Please print the records below exactly as they are.

------------------------------------------------

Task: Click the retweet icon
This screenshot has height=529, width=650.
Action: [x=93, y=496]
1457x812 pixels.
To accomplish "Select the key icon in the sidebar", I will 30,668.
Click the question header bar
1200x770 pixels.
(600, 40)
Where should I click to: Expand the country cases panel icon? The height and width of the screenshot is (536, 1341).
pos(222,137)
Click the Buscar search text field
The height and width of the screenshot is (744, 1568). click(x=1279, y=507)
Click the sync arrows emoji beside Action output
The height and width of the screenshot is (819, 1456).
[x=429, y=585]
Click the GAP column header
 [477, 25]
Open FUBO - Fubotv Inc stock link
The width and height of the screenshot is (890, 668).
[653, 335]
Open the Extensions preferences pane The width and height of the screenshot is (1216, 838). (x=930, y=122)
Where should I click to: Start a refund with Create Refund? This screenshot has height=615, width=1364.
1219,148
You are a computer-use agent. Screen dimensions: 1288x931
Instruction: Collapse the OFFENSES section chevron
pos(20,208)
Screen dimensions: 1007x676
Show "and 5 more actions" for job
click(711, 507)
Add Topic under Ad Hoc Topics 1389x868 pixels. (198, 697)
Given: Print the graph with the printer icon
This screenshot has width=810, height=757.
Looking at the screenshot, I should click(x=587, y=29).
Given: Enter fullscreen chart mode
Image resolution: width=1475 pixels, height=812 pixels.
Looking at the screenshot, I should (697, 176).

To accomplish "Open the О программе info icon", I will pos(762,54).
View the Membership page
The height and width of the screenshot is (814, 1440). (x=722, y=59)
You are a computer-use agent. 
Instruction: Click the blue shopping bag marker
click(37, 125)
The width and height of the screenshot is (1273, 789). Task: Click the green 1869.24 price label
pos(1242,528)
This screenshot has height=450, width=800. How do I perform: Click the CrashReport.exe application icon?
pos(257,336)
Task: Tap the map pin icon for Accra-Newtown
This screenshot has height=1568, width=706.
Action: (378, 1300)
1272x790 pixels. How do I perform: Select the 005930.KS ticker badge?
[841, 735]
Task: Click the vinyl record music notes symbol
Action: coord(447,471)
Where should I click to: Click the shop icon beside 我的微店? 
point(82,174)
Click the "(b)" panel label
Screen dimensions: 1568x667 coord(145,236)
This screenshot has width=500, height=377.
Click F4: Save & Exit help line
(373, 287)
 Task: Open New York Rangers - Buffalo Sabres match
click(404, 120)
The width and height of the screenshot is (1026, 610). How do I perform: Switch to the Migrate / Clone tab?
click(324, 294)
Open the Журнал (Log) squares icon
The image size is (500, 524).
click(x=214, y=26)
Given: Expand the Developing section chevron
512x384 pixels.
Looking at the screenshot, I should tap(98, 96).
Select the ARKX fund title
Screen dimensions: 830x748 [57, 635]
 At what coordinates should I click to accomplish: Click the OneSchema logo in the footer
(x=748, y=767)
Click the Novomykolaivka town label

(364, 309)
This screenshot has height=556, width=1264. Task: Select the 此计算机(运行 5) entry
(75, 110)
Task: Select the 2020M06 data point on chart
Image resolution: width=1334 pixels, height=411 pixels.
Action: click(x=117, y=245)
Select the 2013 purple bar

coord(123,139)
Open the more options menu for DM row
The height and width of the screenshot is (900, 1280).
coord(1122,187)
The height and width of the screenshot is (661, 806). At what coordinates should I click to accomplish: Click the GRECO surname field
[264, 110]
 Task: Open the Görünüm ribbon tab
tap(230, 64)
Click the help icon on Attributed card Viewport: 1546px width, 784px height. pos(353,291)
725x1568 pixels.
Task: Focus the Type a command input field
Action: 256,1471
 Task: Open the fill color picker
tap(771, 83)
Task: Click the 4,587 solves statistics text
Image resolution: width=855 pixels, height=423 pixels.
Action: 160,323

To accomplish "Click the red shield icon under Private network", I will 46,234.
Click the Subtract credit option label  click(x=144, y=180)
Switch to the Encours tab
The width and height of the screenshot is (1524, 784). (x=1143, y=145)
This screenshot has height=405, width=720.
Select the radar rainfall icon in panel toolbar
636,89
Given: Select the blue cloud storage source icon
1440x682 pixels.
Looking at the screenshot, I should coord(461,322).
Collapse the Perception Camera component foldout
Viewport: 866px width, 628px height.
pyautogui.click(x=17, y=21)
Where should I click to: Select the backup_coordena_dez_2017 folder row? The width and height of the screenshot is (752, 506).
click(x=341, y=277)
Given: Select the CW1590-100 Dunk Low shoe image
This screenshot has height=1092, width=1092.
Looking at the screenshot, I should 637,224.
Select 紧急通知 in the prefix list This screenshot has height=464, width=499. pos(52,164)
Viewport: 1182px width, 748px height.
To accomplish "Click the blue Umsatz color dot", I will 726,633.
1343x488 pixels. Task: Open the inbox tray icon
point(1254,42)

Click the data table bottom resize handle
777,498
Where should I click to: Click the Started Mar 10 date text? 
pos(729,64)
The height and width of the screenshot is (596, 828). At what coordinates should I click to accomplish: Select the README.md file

------------------------------------------------

▶ TASK OUTPUT
Task: Click the retweet icon
This screenshot has height=529, width=650.
Action: [x=93, y=496]
1457x812 pixels.
To accomplish "Select the key icon in the sidebar", I will 30,668.
Click the question header bar
1200x770 pixels.
(600, 40)
Where should I click to: Expand the country cases panel icon? The height and width of the screenshot is (536, 1341).
pos(222,137)
Click the Buscar search text field
The height and width of the screenshot is (744, 1568). click(x=1279, y=507)
Click the sync arrows emoji beside Action output
The height and width of the screenshot is (819, 1456).
[x=429, y=585]
Click the GAP column header
 [477, 25]
Open FUBO - Fubotv Inc stock link
The width and height of the screenshot is (890, 668).
[653, 335]
Open the Extensions preferences pane The width and height of the screenshot is (1216, 838). (x=930, y=122)
Where should I click to: Start a refund with Create Refund? This screenshot has height=615, width=1364.
1219,148
You are a computer-use agent. Screen dimensions: 1288x931
Instruction: Collapse the OFFENSES section chevron
pos(20,208)
Screen dimensions: 1007x676
Show "and 5 more actions" for job
click(711, 507)
Add Topic under Ad Hoc Topics 1389x868 pixels. (198, 697)
Given: Print the graph with the printer icon
This screenshot has width=810, height=757.
Looking at the screenshot, I should click(x=587, y=29).
Given: Enter fullscreen chart mode
Image resolution: width=1475 pixels, height=812 pixels.
Looking at the screenshot, I should (697, 176).

To accomplish "Open the О программе info icon", I will pos(762,54).
View the Membership page
The height and width of the screenshot is (814, 1440). (x=722, y=59)
You are a computer-use agent. 
Instruction: Click the blue shopping bag marker
click(37, 125)
The width and height of the screenshot is (1273, 789). Task: Click the green 1869.24 price label
pos(1242,528)
This screenshot has height=450, width=800. How do I perform: Click the CrashReport.exe application icon?
pos(257,336)
Task: Tap the map pin icon for Accra-Newtown
This screenshot has height=1568, width=706.
Action: (378, 1300)
1272x790 pixels. How do I perform: Select the 005930.KS ticker badge?
[841, 735]
Task: Click the vinyl record music notes symbol
Action: coord(447,471)
Where should I click to: Click the shop icon beside 我的微店? 
point(82,174)
Click the "(b)" panel label
Screen dimensions: 1568x667 coord(145,236)
This screenshot has width=500, height=377.
Click F4: Save & Exit help line
(373, 287)
 Task: Open New York Rangers - Buffalo Sabres match
click(404, 120)
The width and height of the screenshot is (1026, 610). How do I perform: Switch to the Migrate / Clone tab?
click(324, 294)
Open the Журнал (Log) squares icon
The image size is (500, 524).
click(x=214, y=26)
Given: Expand the Developing section chevron
512x384 pixels.
Looking at the screenshot, I should tap(98, 96).
Select the ARKX fund title
Screen dimensions: 830x748 [57, 635]
 At what coordinates should I click to accomplish: Click the OneSchema logo in the footer
(x=748, y=767)
Click the Novomykolaivka town label

(364, 309)
This screenshot has height=556, width=1264. Task: Select the 此计算机(运行 5) entry
(75, 110)
Task: Select the 2020M06 data point on chart
Image resolution: width=1334 pixels, height=411 pixels.
Action: click(x=117, y=245)
Select the 2013 purple bar

coord(123,139)
Open the more options menu for DM row
The height and width of the screenshot is (900, 1280).
coord(1122,187)
The height and width of the screenshot is (661, 806). At what coordinates should I click to accomplish: Click the GRECO surname field
[264, 110]
 Task: Open the Görünüm ribbon tab
tap(230, 64)
Click the help icon on Attributed card Viewport: 1546px width, 784px height. pos(353,291)
725x1568 pixels.
Task: Focus the Type a command input field
Action: 256,1471
 Task: Open the fill color picker
tap(771, 83)
Task: Click the 4,587 solves statistics text
Image resolution: width=855 pixels, height=423 pixels.
Action: 160,323

To accomplish "Click the red shield icon under Private network", I will 46,234.
Click the Subtract credit option label  click(x=144, y=180)
Switch to the Encours tab
The width and height of the screenshot is (1524, 784). (x=1143, y=145)
This screenshot has height=405, width=720.
Select the radar rainfall icon in panel toolbar
636,89
Given: Select the blue cloud storage source icon
1440x682 pixels.
Looking at the screenshot, I should coord(461,322).
Collapse the Perception Camera component foldout
Viewport: 866px width, 628px height.
pyautogui.click(x=17, y=21)
Where should I click to: Select the backup_coordena_dez_2017 folder row? The width and height of the screenshot is (752, 506).
click(x=341, y=277)
Given: Select the CW1590-100 Dunk Low shoe image
This screenshot has height=1092, width=1092.
Looking at the screenshot, I should 637,224.
Select 紧急通知 in the prefix list This screenshot has height=464, width=499. pos(52,164)
Viewport: 1182px width, 748px height.
To accomplish "Click the blue Umsatz color dot", I will 726,633.
1343x488 pixels. Task: Open the inbox tray icon
point(1254,42)

Click the data table bottom resize handle
777,498
Where should I click to: Click the Started Mar 10 date text? 
pos(729,64)
The height and width of the screenshot is (596, 828). At what coordinates should I click to accomplish: Select the README.md file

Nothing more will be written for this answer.